*SOURCE EXCERPT:*
○ ○ ○ ○ ○ ○ ○
One of the frequently overlooked aspects of American involvement in World War I, is the massive shipments of food from the United States to the Allies that kept them from experiencing the type of dearth of food that afflicted Germany in the latter years of the War.  Behind the success of this effort was one of the greatest geniuses of organization in American history, future president Herbert Hoover.  Since the onset of the War he had organized food relief for occupied Belgium, and is still honored there, for his central role in preventing mass famine in that war devastated country, where the German conquerors had little concern of whether the Belgian civilians had food to eat.   Hoover performed similar  miracles of humanitarian relief in occupied France.

I his Executive Order of August 14, 1917 President Wilson established the Food Administration Grain Corporation with Herbert Hoover on the Board.  This was part of the United States Food Admninistration which Wilson appointed Hoover to lead.  Future posts will explore Hoover’s actions in charge of this organization.  Here is the text of the Executive Order of August 14, 1917:

 

 

 

 

Whereas, under and by virtue of an act of Congress entitled “An act to provide for the national security and defense by encouraging the production, conserving the supply and controlling the distribution of food products and fuel” approved August 10, 1917, it is provided among other things as follows:

That, by reason of the existence of a state of war, it is essential to the national security and defense, for the successful prosecution of the war, and for the support and maintenance of the Army and Navy, to assure an adequate supply and equitable distribution, and to facilitate the movement, of foods, feeds, fuel, including fuel oil and natural gas, fertilizer and fertilizer ingredients, tools, utensils, implements, machinery and equipment required for the actual production of foods, feeds, and fuel hereafter in this act called necessaries, to prevent, locally or generally, scarcity, monopolization, hoarding, injurious speculation, manipulation, and private controls, affecting such supply, distribution, and movement, and to establish and maintain governmental control of such necessaries during the war. For such purposes the instrumentalities, means, methods, powers, authorities, duties, obligations, and prohibitions hereinafter set forth are created, established, conferred, and prescribed. The President is authorized to make such regulations and to issue such orders as are essential effectively to carry out the provisions of this act.
○ ○ ○ ○ ○ ○ ○
*THE TASKS:*
**A)** From the passage on Hoover and wartime food, quote everything from "One of the frequently" down to "in occupied France.".
**B)** In the passage on Hoover and wartime food, what body did President Wilson's Executive Order of August 14, 1917 establish?
**C)** Proceed with the passage on Hoover and wartime food, picking up right after its final sentence.

[Items from a data source]
○ ○ ○ ○ ○ ○ ○
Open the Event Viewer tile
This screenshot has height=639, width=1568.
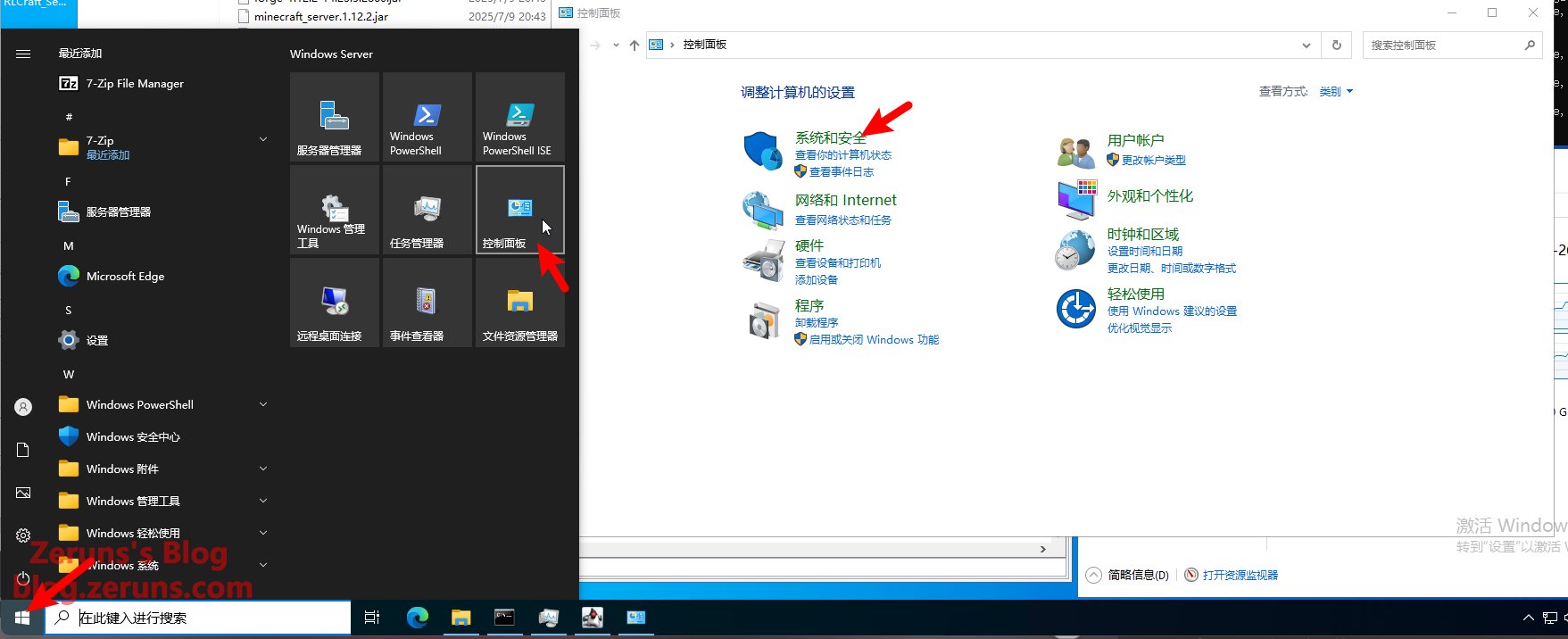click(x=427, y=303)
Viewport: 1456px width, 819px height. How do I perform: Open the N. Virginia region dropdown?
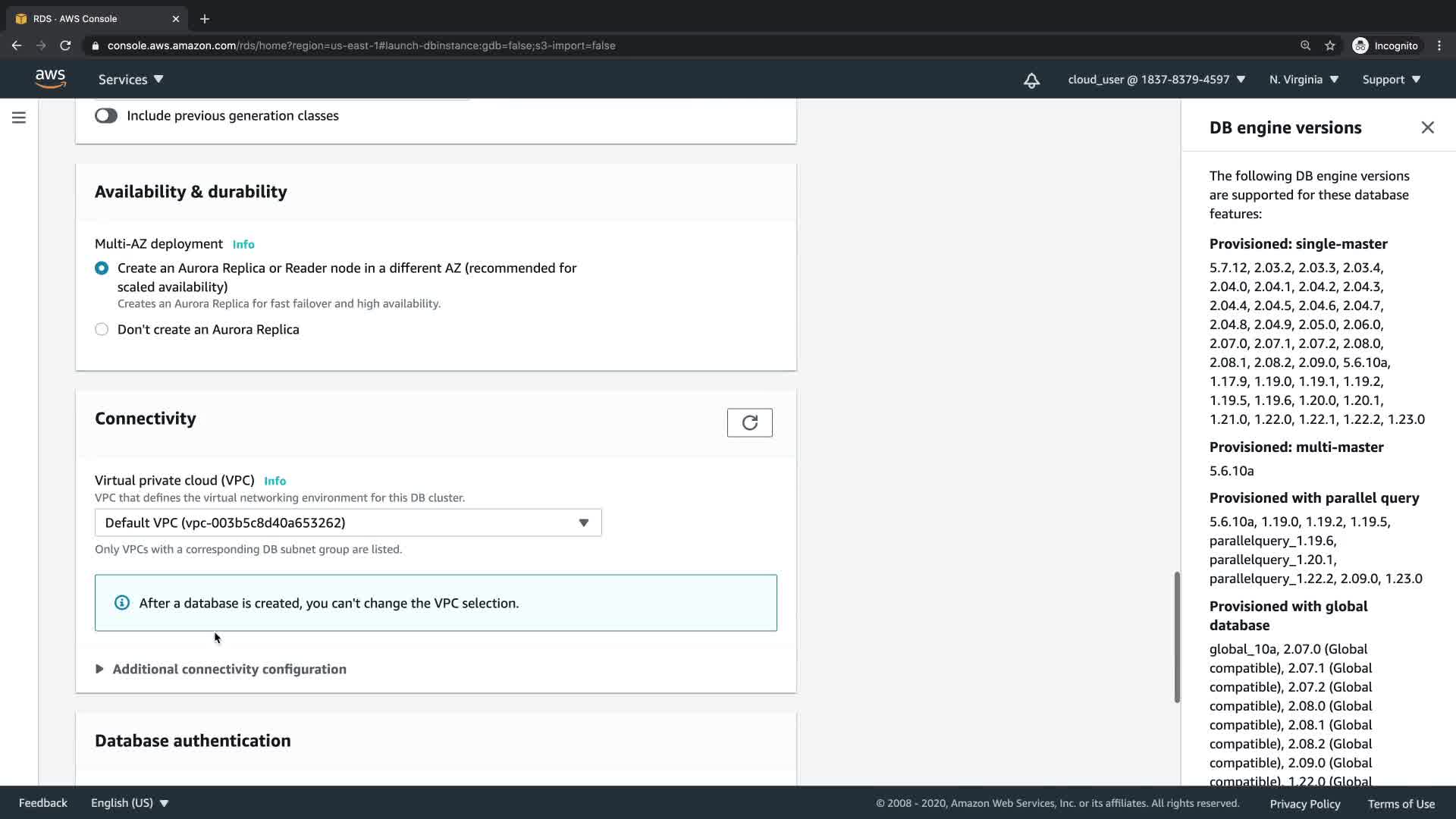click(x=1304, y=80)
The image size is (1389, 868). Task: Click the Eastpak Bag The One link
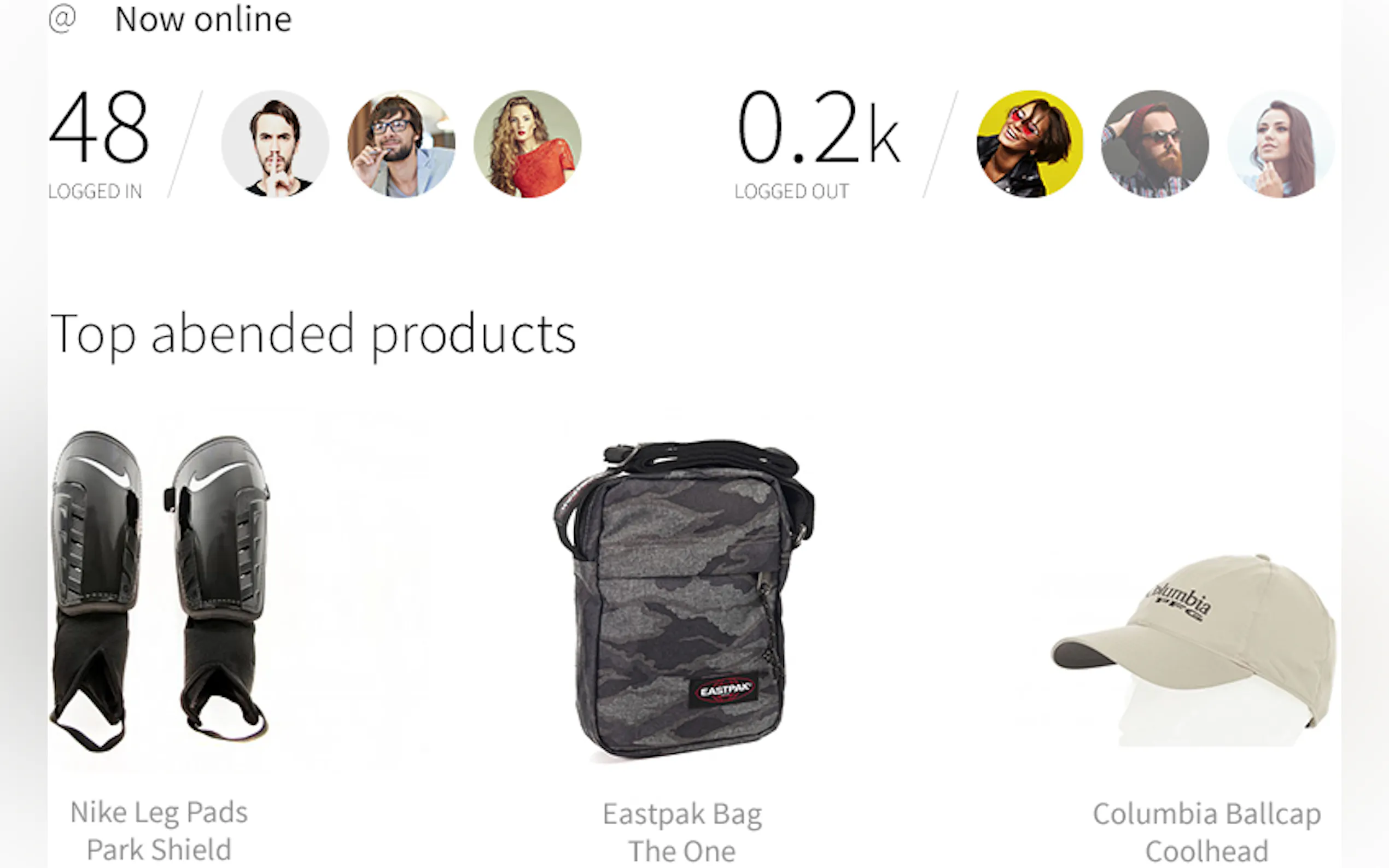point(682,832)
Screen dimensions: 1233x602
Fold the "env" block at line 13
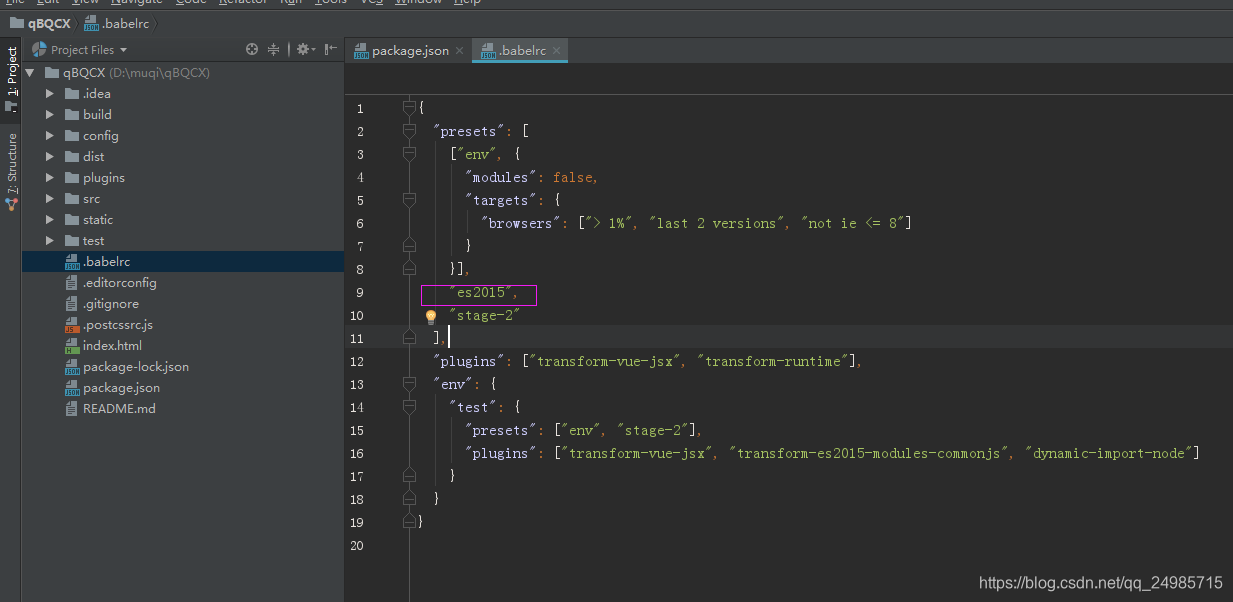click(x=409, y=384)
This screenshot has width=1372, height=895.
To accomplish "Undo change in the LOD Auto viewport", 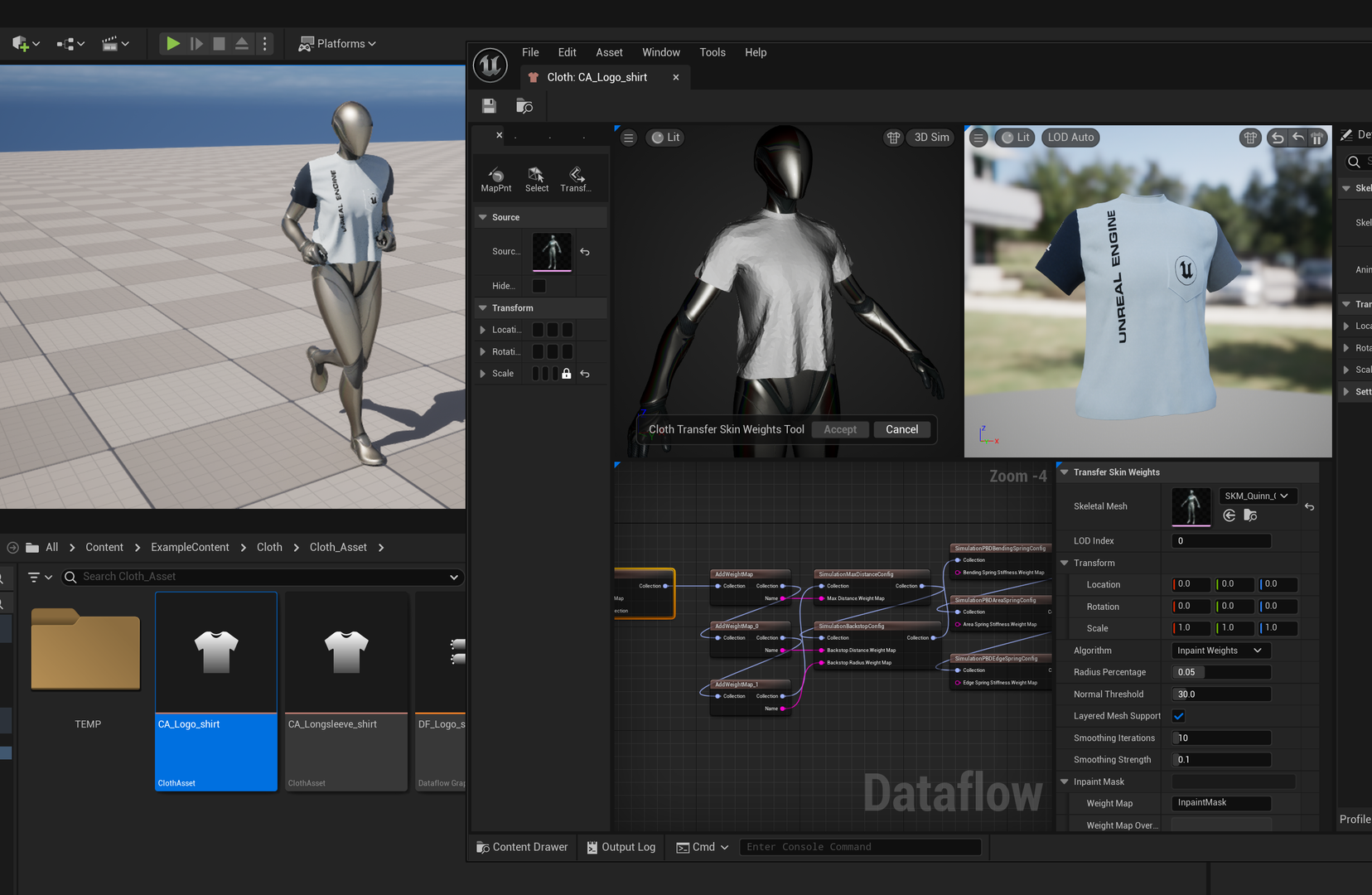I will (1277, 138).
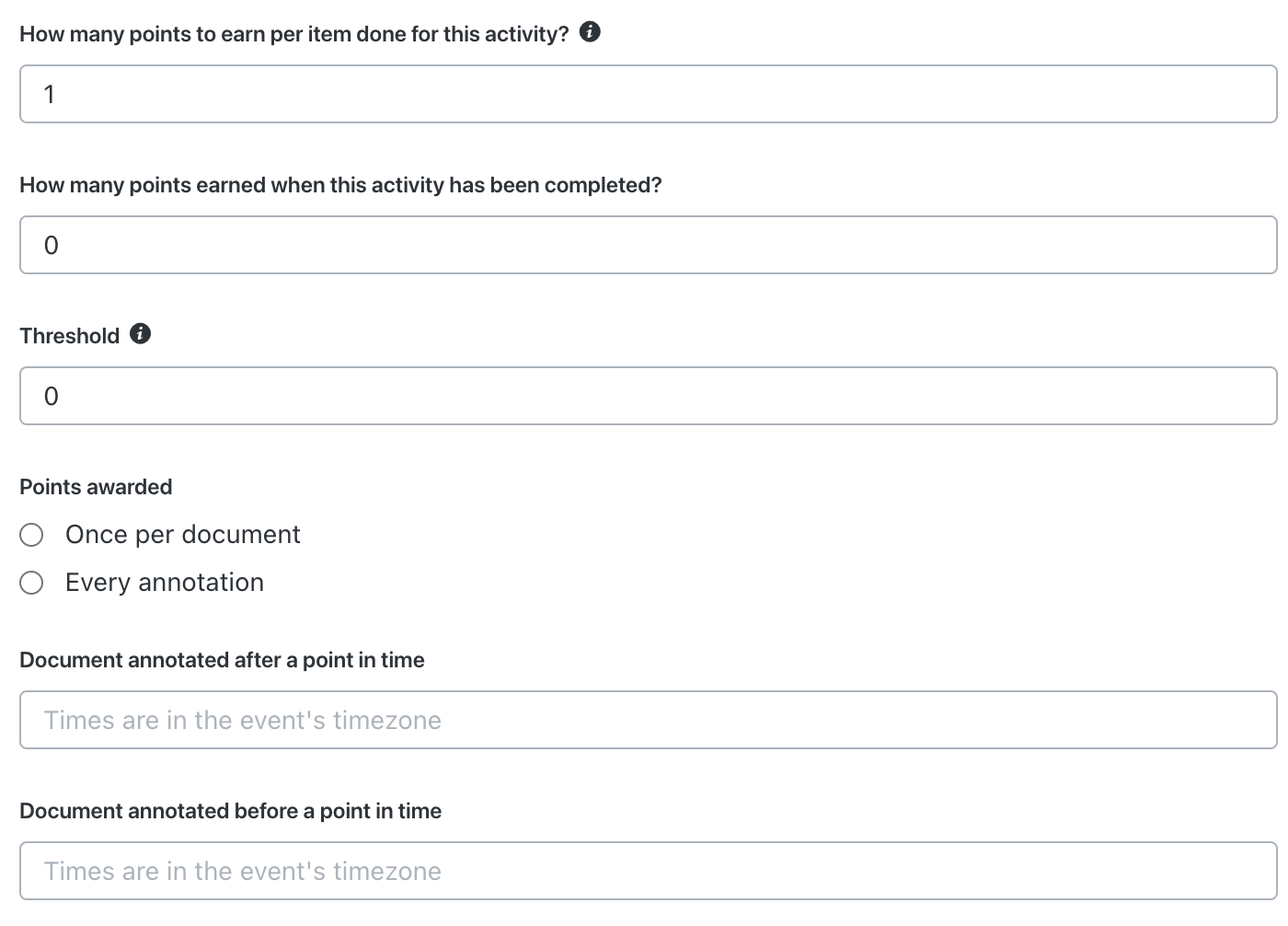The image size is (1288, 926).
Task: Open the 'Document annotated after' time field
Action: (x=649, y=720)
○ ○ ○ ○ ○ ○ ○
*ANSWERS PROVIDED:*
**A)**
One of the frequently overlooked aspects of American involvement in World War I, is the massive shipments of food from the United States to the Allies that kept them from experiencing the type of dearth of food that afflicted Germany in the latter years of the War.  Behind the success of this effort was one of the greatest geniuses of organization in American history, future president Herbert Hoover.  Since the onset of the War he had organized food relief for occupied Belgium, and is still honored there, for his central role in preventing mass famine in that war devastated country, where the German conquerors had little concern of whether the Belgian civilians had food to eat.   Hoover performed similar  miracles of humanitarian relief in occupied France.

**B)** The Food Administration Grain Corporation.

**C)**
That in carrying out the purposes of this act the President is authorized to create and use any agency or agencies.

That the President is authorized from time to time to purchase, to store, to provide storage facilities for and to sell for cash at reasonable prices, wheat, flour, meal, beans, and potatoes.

And whereas, in order to enable the United States Food Administration acting under the direction of the President to efficiently exercise the authority granted by said act, and to purchase, store, provide storage facilities for and to sell for cash at reasonable prices the commodities above named, and to enable said United States Food Administration to purchase and sell said commodities in the manner and by methods customarily followed in the trade, it is expedient and necessary that a corporation should be organized, all the stock of which, except the number of shares necessary to qualify directors or incorporators, shall be subscribed for, purchased, and owned by the United States.

Now, therefore, under and by virtue of the power conferred upon me by the above-entitled act as hereinbefore set forth, it is hereby ordered that an agency, to wit, a corporation, under the laws of Delaware, be created, said corporation to be named Food Administration Grain Corporation.

That the governing body of said corporation shall consist of a board of directors composed of seven members.

That the following persons, having been invited and given their consent to serve, shall be named as four of said directors, to wit:

Herbert Hoover, of Washington, D. C.
Julius H. Barnes, of Duluth, Minn.
Gates W. McGarrah, of New York, N. Y.
Frank G. Crowell, of Kansas City, Mo.

The remaining three shall be named by the incorporators and be subject to change by and with the approval of the President.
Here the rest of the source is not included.